Supplied records
════════════════════

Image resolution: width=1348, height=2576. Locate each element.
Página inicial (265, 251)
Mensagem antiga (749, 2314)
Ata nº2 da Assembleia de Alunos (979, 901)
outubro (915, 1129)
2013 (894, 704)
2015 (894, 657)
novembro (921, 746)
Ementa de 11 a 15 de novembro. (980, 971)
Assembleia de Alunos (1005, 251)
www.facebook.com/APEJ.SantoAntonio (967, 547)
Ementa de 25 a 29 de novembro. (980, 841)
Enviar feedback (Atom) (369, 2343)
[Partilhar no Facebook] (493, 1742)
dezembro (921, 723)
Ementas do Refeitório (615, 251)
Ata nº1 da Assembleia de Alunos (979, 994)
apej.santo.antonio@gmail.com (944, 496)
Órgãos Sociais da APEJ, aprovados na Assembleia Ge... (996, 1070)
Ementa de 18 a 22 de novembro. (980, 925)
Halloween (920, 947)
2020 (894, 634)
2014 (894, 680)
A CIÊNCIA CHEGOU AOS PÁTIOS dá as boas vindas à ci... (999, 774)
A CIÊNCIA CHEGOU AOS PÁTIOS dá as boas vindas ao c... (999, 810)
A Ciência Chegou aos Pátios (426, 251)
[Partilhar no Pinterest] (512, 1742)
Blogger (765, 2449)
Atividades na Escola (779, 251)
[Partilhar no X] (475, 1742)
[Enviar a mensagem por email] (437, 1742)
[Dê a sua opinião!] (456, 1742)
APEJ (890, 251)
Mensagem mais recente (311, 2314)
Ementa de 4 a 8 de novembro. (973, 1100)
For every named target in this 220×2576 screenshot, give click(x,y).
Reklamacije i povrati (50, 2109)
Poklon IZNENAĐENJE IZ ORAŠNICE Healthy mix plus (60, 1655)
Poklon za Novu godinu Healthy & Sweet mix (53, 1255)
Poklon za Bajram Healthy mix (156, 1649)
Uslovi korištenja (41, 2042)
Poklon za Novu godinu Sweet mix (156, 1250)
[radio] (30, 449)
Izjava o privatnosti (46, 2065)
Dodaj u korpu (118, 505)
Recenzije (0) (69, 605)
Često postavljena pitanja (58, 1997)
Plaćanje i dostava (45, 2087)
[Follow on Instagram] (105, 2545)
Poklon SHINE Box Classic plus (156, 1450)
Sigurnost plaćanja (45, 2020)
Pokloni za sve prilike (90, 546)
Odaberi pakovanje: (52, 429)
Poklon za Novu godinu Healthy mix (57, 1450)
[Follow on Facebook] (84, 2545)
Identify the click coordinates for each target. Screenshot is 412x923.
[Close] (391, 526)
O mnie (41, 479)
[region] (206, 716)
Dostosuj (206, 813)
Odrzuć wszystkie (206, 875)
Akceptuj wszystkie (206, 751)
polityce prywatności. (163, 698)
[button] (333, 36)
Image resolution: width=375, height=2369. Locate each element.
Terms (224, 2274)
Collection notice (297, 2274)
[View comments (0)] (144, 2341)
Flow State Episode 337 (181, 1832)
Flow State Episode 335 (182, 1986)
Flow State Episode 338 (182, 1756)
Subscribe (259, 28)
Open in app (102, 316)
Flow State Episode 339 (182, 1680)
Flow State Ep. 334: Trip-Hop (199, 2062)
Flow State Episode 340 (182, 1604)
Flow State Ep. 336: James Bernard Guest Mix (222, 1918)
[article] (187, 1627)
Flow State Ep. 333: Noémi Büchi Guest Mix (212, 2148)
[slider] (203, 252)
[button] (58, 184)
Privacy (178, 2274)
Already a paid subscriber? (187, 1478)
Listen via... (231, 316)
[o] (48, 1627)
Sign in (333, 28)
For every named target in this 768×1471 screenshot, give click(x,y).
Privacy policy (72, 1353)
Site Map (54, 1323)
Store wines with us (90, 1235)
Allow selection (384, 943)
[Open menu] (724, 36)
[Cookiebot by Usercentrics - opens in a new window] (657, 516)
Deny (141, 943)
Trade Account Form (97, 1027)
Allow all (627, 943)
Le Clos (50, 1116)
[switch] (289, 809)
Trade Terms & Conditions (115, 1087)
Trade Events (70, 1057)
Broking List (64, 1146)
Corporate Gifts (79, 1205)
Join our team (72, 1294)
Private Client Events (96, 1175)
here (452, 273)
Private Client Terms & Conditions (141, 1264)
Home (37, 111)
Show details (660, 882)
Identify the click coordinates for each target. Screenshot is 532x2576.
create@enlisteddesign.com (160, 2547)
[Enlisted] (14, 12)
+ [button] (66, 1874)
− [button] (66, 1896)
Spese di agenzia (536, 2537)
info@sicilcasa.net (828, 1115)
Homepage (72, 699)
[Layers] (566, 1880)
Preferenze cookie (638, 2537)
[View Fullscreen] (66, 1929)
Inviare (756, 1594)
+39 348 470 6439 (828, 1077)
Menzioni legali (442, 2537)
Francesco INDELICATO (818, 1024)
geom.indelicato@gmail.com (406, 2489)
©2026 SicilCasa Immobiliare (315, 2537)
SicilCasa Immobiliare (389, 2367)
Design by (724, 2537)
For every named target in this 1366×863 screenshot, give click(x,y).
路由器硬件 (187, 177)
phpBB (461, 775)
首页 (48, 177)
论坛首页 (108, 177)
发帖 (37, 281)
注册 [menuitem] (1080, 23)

════════════════════

Task description
Up to and including the line with "Poklon IZNENAĐENJE IZ", restate the records above word for word from the very first line.

Output of the exercise
Image resolution: width=1348, height=2576. Locate each element.
Página inicial (265, 251)
Mensagem antiga (749, 2314)
Ata nº2 da Assembleia de Alunos (979, 901)
outubro (915, 1129)
2013 (894, 704)
2015 (894, 657)
novembro (921, 746)
Ementa de 11 a 15 de novembro. (980, 971)
Assembleia de Alunos (1005, 251)
www.facebook.com/APEJ.SantoAntonio (967, 547)
Ementa de 25 a 29 de novembro. (980, 841)
Enviar feedback (Atom) (369, 2343)
[Partilhar no Facebook] (493, 1742)
dezembro (921, 723)
Ementas do Refeitório (615, 251)
Ata nº1 da Assembleia de Alunos (979, 994)
apej.santo.antonio@gmail.com (944, 496)
Órgãos Sociais da APEJ, aprovados na Assembleia Ge... (996, 1070)
Ementa de 18 a 22 de novembro. (980, 925)
Halloween (920, 947)
2020 (894, 634)
2014 (894, 680)
A CIÊNCIA CHEGOU AOS PÁTIOS dá as boas vindas à ci... (999, 774)
A CIÊNCIA CHEGOU AOS PÁTIOS dá as boas vindas ao c... (999, 810)
A Ciência Chegou aos Pátios (426, 251)
[Partilhar no Pinterest] (512, 1742)
Blogger (765, 2449)
Atividades na Escola (779, 251)
[Partilhar no X] (475, 1742)
[Enviar a mensagem por email] (437, 1742)
[Dê a sua opinião!] (456, 1742)
APEJ (890, 251)
Mensagem mais recente (311, 2314)
Ementa de 4 a 8 de novembro. (973, 1100)
For every named target in this 220×2576 screenshot, give click(x,y).
Reklamacije i povrati (50, 2109)
Poklon IZNENAĐENJE IZ ORAŠNICE Healthy mix plus (60, 1655)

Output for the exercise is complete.